● Given records

<<<<

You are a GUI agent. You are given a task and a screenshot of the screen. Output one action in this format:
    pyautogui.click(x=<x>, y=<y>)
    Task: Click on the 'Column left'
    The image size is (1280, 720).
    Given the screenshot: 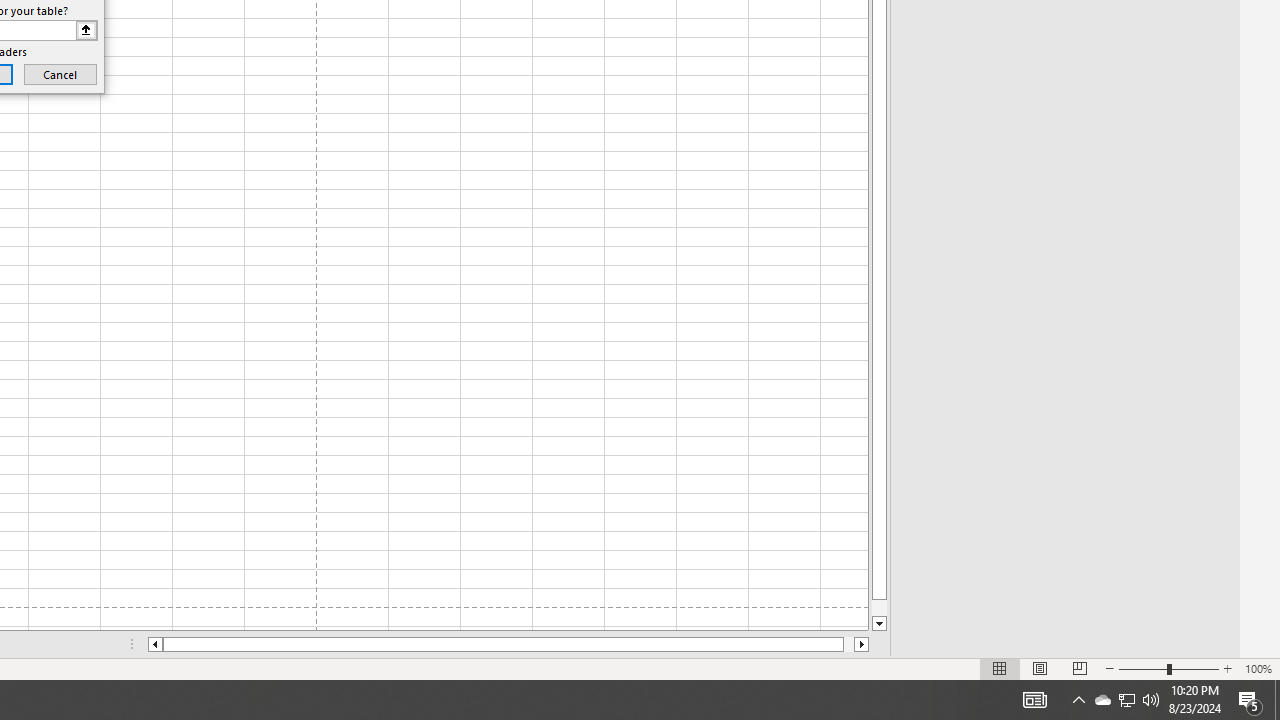 What is the action you would take?
    pyautogui.click(x=153, y=644)
    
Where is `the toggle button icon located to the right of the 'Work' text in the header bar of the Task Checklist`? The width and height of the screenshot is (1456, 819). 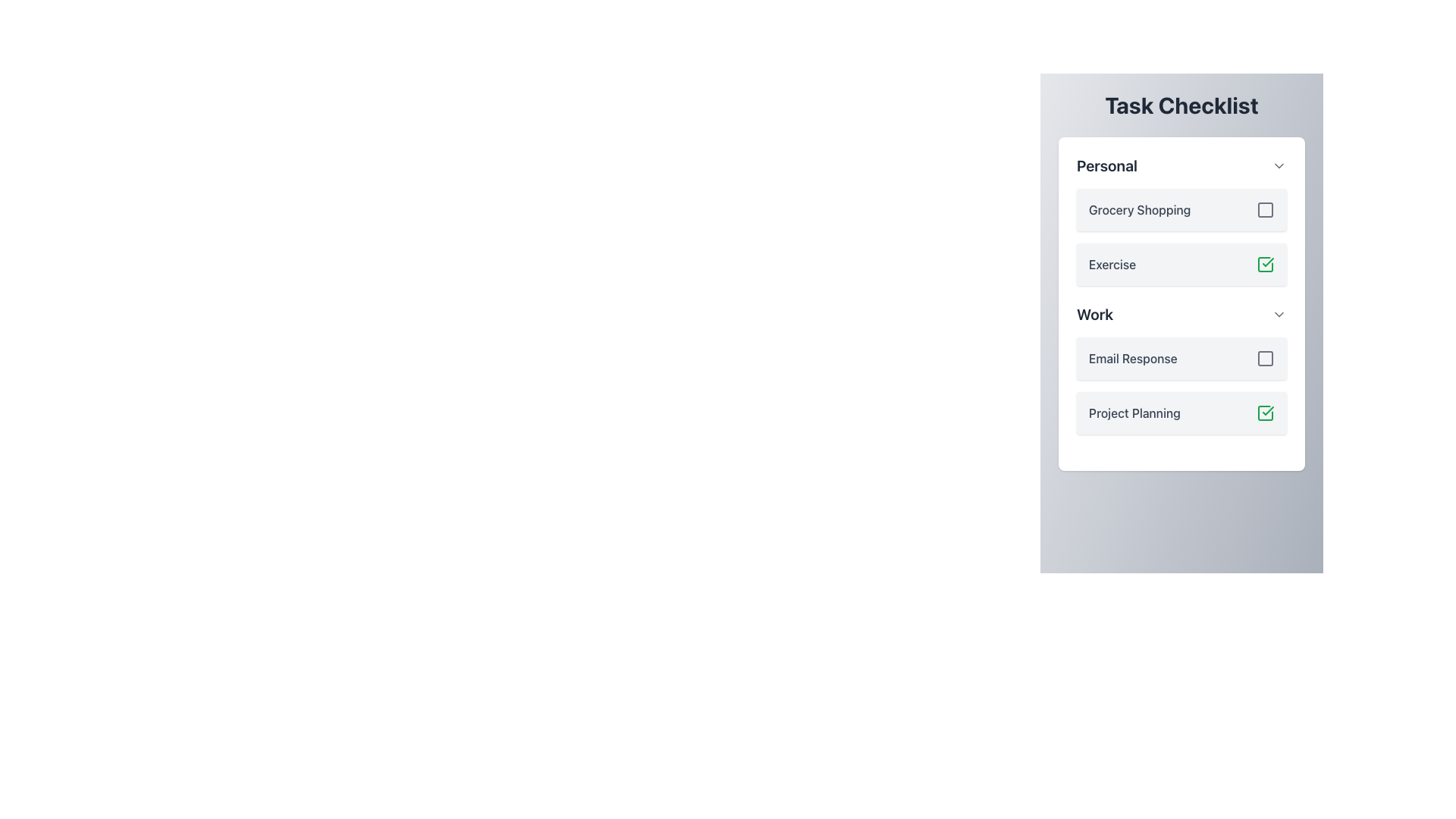
the toggle button icon located to the right of the 'Work' text in the header bar of the Task Checklist is located at coordinates (1278, 314).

>>>>

● Instruction
Please copy the stretch from the line containing "is (1456, 819)." through the end of the material, word for word, leaving out the picture.

● Answer for the task
Where is `the toggle button icon located to the right of the 'Work' text in the header bar of the Task Checklist`? The width and height of the screenshot is (1456, 819). 
the toggle button icon located to the right of the 'Work' text in the header bar of the Task Checklist is located at coordinates (1278, 314).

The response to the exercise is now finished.